## The records:

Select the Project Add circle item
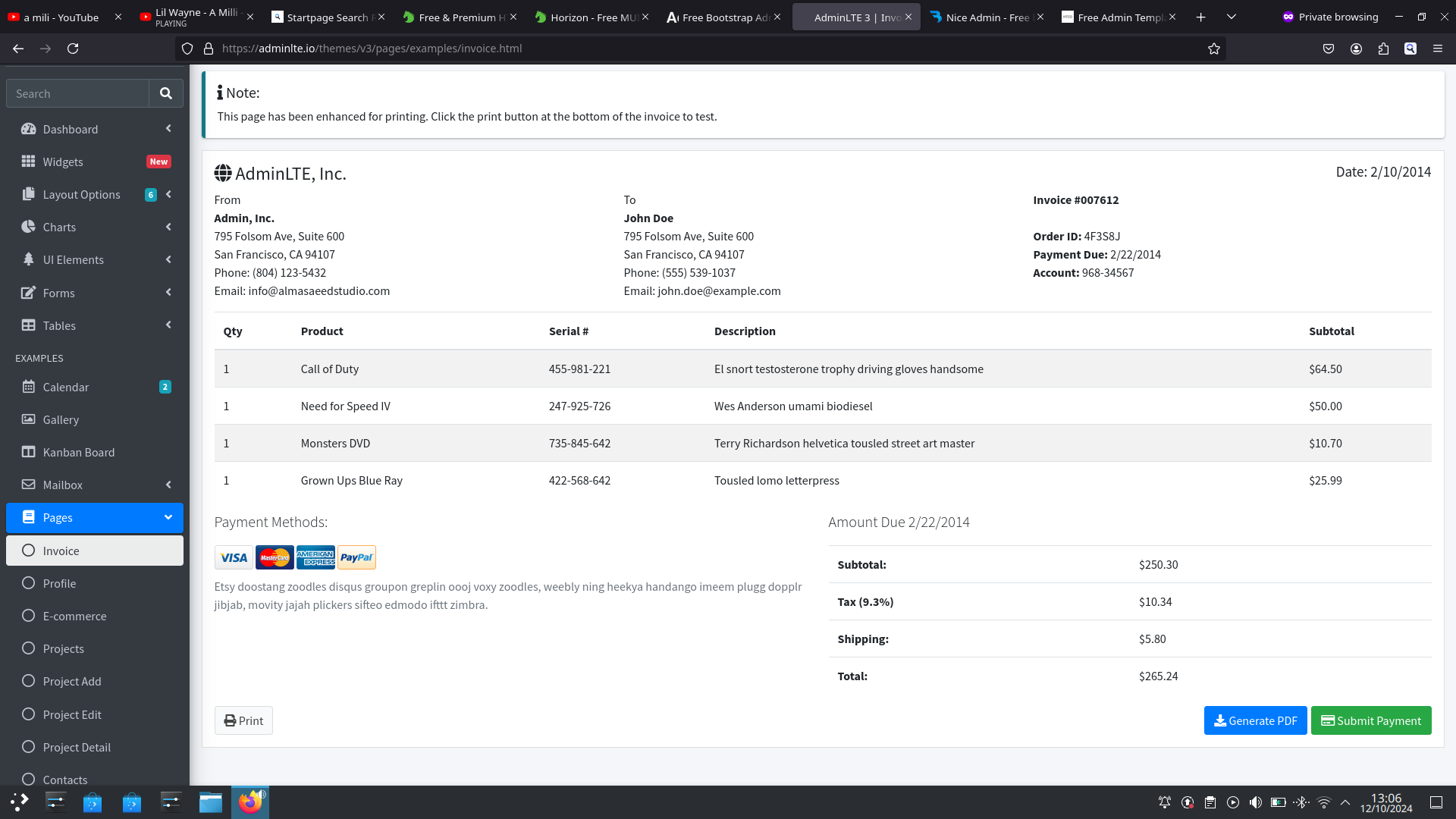The height and width of the screenshot is (819, 1456). point(72,681)
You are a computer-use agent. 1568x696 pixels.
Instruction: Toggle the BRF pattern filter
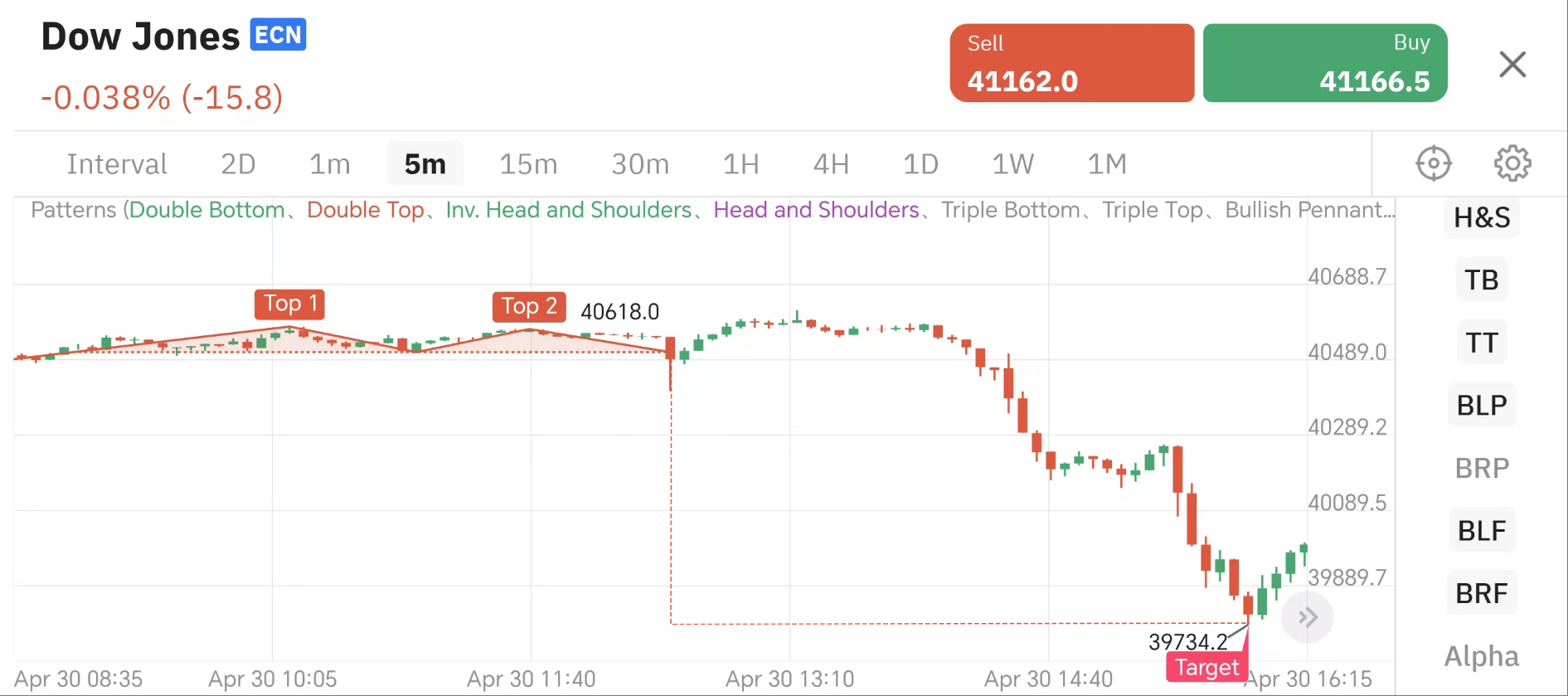(1482, 594)
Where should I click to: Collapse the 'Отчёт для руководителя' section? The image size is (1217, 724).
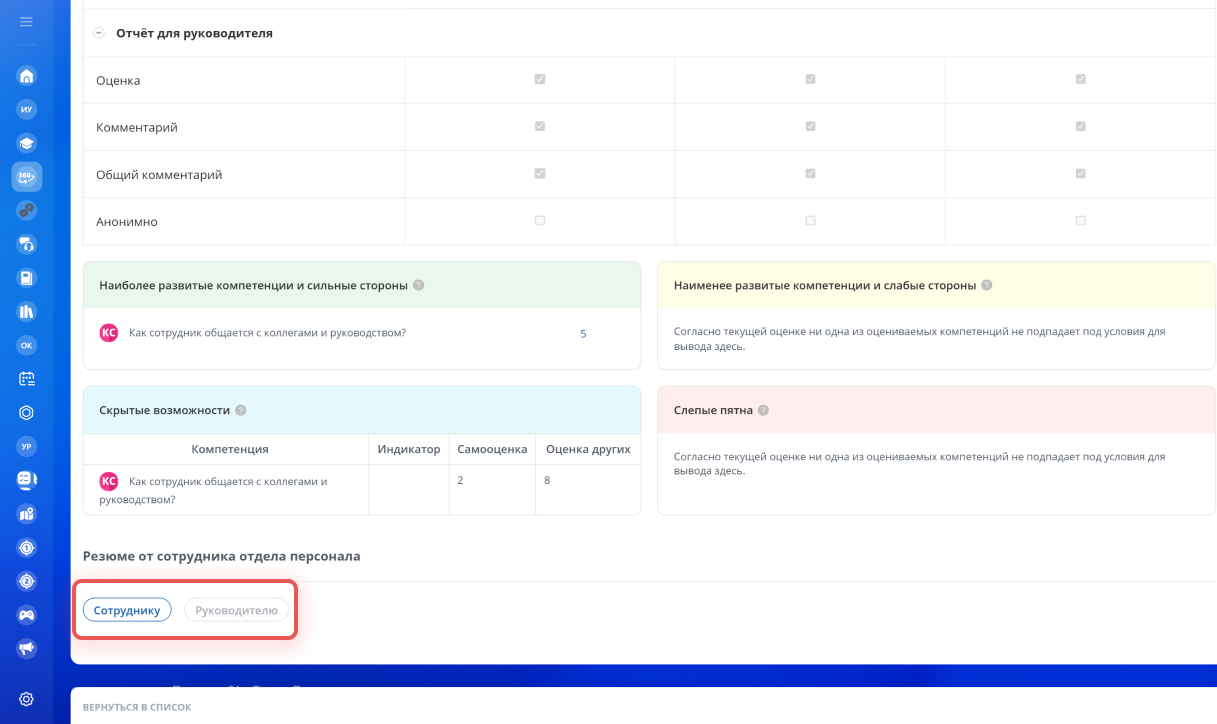pos(99,33)
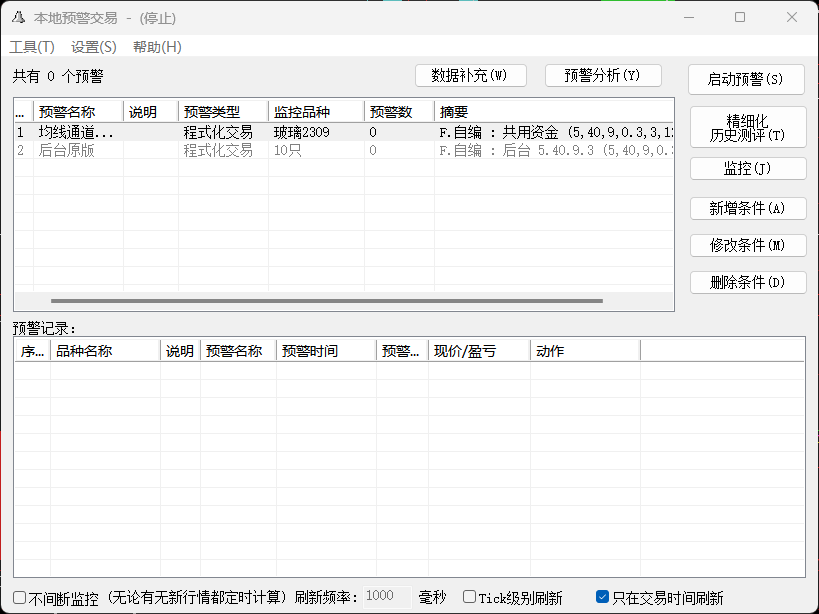819x614 pixels.
Task: Select the 均线通道 alert row
Action: [76, 132]
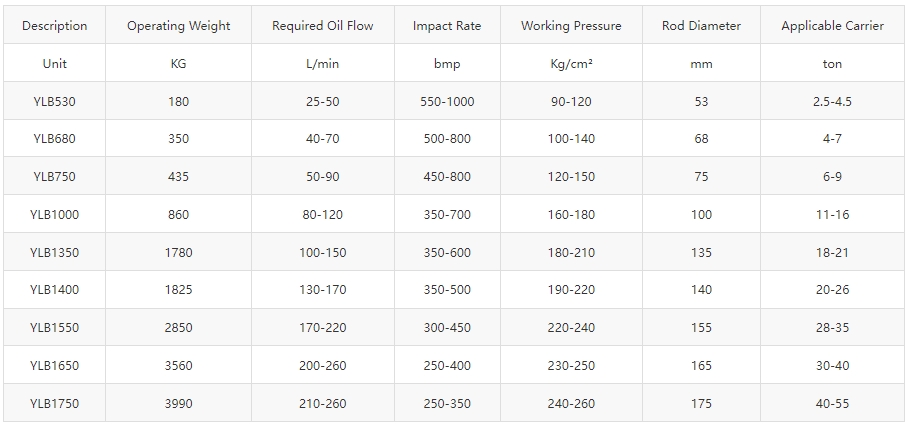This screenshot has height=426, width=908.
Task: Select the YLB1550 model cell
Action: 54,328
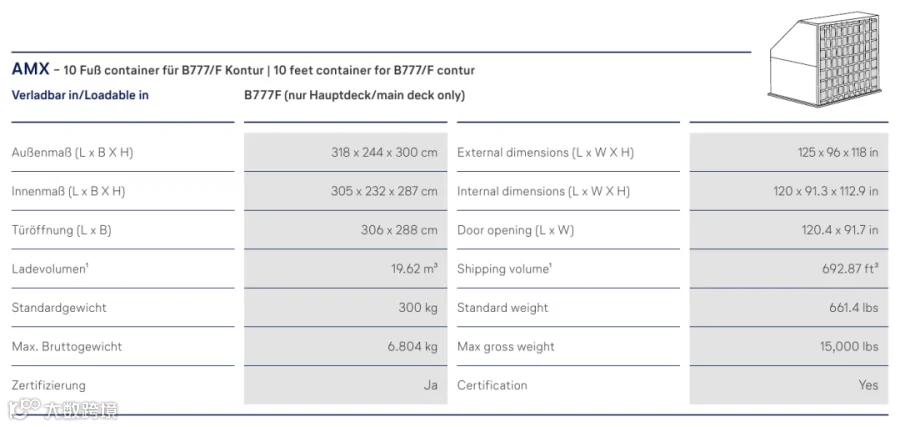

## Written task:
Reproduce all of the data above verbatim, line by line, and omit the pictures from your copy.

## Worked solution:
Select the Project Add circle item
The height and width of the screenshot is (819, 1456). point(72,681)
You are a computer-use agent. 1568x696 pixels.
Instruction: Toggle the BRF pattern filter
(1482, 594)
Where should I click to: Collapse the 'Отчёт для руководителя' section? The image size is (1217, 724).
pos(99,33)
819x614 pixels.
Task: Select the 均线通道 alert row
Action: [76, 132]
This screenshot has height=426, width=908.
Task: Select the YLB1550 model cell
Action: 54,328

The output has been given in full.